This is a simple proxy which merges and filters RSS feeds from habr.ru.
Motivation: habr/geektimes, which were useful sources of knowledge once, are now clogged with low quality content and corporate blogs. When reading a feed of articles degrades into skipping through the garbage, automated solution comes in rescue. Apart from advanced filtering, this project is capable of skipping duplicate posts when being subscribed to multiple feeds.
./habrss.py [-l host] [-p port] -f config
where
-lspecifies host to listen on (default 127.0.0.1, specify 0.0.0.0 to listen on all interfaces)-pspecifies port to listen on (default 8080)-fspecifies path to config file
The script serves HTTP on a given host/port. Available pages include a list of configured feeds, feeds themselves and a statistics on posts blocked and passed by filters.
Example:
- name: myfeed
urls:
- https://habr.com/ru/rss/flows/develop/all/?fl=ru
- https://habr.com/ru/rss/flows/popsci/all/?fl=ru
exclude:
- title: .*iOS.*
- category: Natural Language Processing
- creator: ph_piter
include:
- title: .*python.*
- category: Python
- creator: Zelenyikot
- name: anotherfeed
urls:
...
Each config entry specifies an output feed served by the script.

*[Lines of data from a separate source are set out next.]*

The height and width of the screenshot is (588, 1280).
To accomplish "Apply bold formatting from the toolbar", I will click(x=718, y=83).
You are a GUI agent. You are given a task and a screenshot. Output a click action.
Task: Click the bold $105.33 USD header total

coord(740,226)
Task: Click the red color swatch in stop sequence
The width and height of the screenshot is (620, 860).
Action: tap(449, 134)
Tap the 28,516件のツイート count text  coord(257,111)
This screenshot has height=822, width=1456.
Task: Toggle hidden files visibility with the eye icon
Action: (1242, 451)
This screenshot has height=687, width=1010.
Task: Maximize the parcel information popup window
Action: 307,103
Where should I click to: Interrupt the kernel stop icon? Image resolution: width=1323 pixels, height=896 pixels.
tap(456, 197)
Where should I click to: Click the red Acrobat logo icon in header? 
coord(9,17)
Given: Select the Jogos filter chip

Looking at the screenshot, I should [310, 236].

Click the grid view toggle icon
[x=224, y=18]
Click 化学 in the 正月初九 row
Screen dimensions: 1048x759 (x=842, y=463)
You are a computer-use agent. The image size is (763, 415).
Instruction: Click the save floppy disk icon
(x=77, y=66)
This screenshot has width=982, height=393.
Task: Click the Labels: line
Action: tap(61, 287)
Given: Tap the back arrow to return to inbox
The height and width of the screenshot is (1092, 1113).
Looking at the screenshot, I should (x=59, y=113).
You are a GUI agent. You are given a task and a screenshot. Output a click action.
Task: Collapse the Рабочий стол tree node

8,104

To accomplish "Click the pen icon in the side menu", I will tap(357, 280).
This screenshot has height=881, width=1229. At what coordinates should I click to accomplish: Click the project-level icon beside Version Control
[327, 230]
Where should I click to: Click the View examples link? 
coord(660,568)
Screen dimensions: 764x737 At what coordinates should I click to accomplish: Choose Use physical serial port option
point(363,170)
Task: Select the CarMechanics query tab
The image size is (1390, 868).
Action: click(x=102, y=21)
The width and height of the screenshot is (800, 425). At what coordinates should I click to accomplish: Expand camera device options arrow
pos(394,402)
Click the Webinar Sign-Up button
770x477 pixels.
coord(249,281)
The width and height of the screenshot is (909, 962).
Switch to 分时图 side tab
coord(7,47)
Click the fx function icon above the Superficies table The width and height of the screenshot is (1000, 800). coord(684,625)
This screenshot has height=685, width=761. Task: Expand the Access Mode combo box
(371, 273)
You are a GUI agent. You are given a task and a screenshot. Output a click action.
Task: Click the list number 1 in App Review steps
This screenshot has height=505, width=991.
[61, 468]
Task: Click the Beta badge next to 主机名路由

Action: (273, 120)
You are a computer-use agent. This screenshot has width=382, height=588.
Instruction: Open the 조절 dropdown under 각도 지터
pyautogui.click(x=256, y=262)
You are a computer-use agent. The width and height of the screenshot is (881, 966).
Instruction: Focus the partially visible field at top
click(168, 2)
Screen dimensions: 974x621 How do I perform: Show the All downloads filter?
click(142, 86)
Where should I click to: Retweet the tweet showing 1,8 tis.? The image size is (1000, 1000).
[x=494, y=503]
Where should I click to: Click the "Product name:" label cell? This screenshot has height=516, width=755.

Each such feed may aggregate one or more (in which case duplicates
are removed) habr.ru feeds speficied as a set of urls. It's also
possible to specify exclude filters which match post title, author,
or a category with a case-insenesitive regexp (so if you want a
partial match, use e.g. title: .*python.*). include filters
override exclude filters.
GPLv3 or later, see COPYING.